C’mon, Kelli, answer!
Finally she did, after a good dozen rings, a sleepy, “Hello?”

“Kelli, this is Ivy. The house is on fire—”

“On fire? Oh no! Where are you? Are you okay?”

“We’re outside, all three of us. We’re okay. I’ve called 911—”

“I’ll be right over.”

Then we retreated to the far side of the hedge and watched and waited. I could feel Abilene still wanting to rush inside and do something, and I held on tight to her arm to keep her from it. Koop kept squirming, but Abilene held on tight to him too. The glow behind the etched windows in the double front doors grew brighter, and now it flickered through the living room windows too.

Finally, finally, somewhere in the distance I heard the wail of a siren. At the same time I realized we were both barefoot, me still in my nightgown, Abilene in her pajamas. But firemen had undoubtedly seen underdressed people before. I was just grateful I wasn’t wearing those skimpy things from Victoria’s Secret that Sandy had once given me.

The fire engine arrived. Some of the men ran through the front door dragging a hose. Others raced around the back way. Crashing noises. Glass breaking. Yells. With the front door open, we could see full-fledged flames down the hallway, like looking into a roaring furnace.

Kelli arrived a few seconds later, running. “I parked down the street so I wouldn’t be in the way!” By now, other people were congregating on the street. I didn’t realize I was shivering until Kelli whipped off her coat and wrapped it around me.

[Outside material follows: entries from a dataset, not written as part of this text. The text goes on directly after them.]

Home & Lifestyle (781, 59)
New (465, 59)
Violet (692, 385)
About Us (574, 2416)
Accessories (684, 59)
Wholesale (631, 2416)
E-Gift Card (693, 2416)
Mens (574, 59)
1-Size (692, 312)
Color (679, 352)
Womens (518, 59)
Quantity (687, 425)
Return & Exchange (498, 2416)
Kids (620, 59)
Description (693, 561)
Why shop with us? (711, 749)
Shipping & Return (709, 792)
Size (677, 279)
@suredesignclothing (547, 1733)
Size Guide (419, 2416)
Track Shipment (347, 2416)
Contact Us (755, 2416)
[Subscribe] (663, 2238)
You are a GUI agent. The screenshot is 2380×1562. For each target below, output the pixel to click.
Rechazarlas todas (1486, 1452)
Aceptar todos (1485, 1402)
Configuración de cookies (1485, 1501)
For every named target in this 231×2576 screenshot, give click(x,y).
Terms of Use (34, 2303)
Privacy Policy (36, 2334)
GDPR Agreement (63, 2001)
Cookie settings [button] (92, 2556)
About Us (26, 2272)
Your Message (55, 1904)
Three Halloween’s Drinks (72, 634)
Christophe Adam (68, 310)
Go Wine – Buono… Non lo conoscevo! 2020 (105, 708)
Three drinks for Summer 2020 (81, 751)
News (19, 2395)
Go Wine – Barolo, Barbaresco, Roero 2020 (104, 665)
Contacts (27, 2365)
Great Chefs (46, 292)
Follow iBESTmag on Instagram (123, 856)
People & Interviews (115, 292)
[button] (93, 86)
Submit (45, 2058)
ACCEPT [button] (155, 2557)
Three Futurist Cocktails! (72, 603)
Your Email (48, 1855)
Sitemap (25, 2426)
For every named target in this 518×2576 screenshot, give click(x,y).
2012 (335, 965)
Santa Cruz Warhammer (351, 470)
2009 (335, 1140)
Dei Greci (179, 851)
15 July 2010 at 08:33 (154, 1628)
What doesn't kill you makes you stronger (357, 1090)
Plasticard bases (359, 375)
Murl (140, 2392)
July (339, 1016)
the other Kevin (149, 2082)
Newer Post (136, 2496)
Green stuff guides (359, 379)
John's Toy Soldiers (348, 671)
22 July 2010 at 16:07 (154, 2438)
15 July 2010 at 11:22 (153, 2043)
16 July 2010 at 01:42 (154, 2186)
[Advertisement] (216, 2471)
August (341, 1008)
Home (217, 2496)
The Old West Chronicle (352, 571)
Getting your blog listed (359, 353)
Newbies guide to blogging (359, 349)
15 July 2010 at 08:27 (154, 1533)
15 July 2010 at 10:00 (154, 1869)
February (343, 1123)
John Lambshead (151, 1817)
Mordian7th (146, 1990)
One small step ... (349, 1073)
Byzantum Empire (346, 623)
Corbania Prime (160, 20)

“What happened?” she asked.

“I don’t know. We were asleep. Koop woke me up—” I broke off, for the first time realizing Koop may well have saved our lives. Thankfully for us, his aversion to cigarette smoke apparently extended to other kinds of smoke as well.

“Where did it start?”

“In the trash room. We’ve been working in there on a Styrofoam fire hydrant for the ’20s Revue—” I broke off again. Had we somehow started the fire? But we hadn’t been in there since last evening. Unless we’d somehow started something smoldering then, and tonight it had burst into flame . . .

“I was in there earlier this evening to get some plastic bags to take to the clinic. I didn’t see anything then, no smoke, nothing,” Abilene said.

“It doesn’t matter. Just so you’re both safe. And Koop too.” Kelli put an arm around my shoulders and squeezed reassuringly. “If the house burns, let ’er burn.”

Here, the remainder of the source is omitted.